I always created content in the English market until a Google employee told me that I should create content in German, French, Portuguese, Hindi. These are all regions where they lack content. Sure, in English, it’s a competitive space, but I’ve seen a lot of these regions, even though they’re still competitive markets, they’re nowhere near as hard as to rank in the English markets.
The second lesson I learned is expanding globally doesn’t guarantee traffic.
I used to, when I first did this, I would just translate all my content. I quickly learned from this employee that it needed to transcribe my content, adjust it to that market. You need to do keyword research.
That’s why I have tools like Ubersuggest.

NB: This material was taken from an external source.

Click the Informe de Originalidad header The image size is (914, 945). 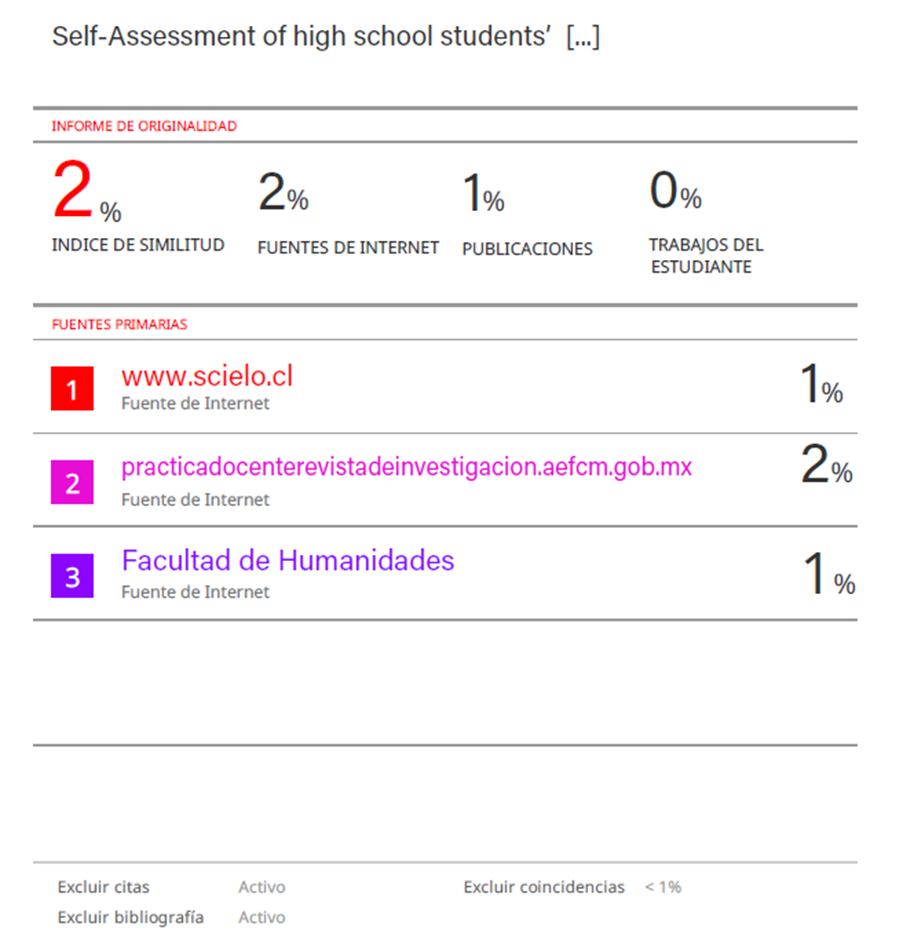[144, 126]
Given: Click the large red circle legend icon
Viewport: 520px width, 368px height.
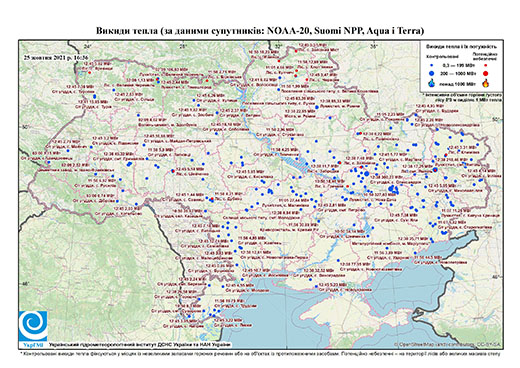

We have keyword advice for every single country in different languages because it’s different in every single region, so use it to understand what people are looking for, and then adjust your content, translate, and transcribe it from there.
What I found is if you create bad translated content and you place it up, and when you do this, it can actually hurt your rankings for all your whole site, all your languages, because if you’re using metrics like your click-through rates, your bounce rates are terrible.
The third lesson that I learned, payment plans are a great way to make money.
Now in most English markets, we look at payment plans as, hey, people are paying us money and there’s a good chance they’re not going to do all six payments, 12 payments, whatever the number you’re charging them, there’s a lot of drop off, you lose cash.
So look at the different payment plans that different companies offer, and that’ll give you ideas on which regions you can make the maximum amount of money for because, by reducing the upfront cost and having payment plans, you should be able to drive in many more sales.
The fourth lesson that I learned is by being omnichannel, your CPAs go down.
A lot of us use things like SEO, pay-per-click, and we stop there. You may even use Facebook ads. You may even use radio ads, television ads, billboard ads, but what I found is when you leverage them all at the same time, your CPAs go down.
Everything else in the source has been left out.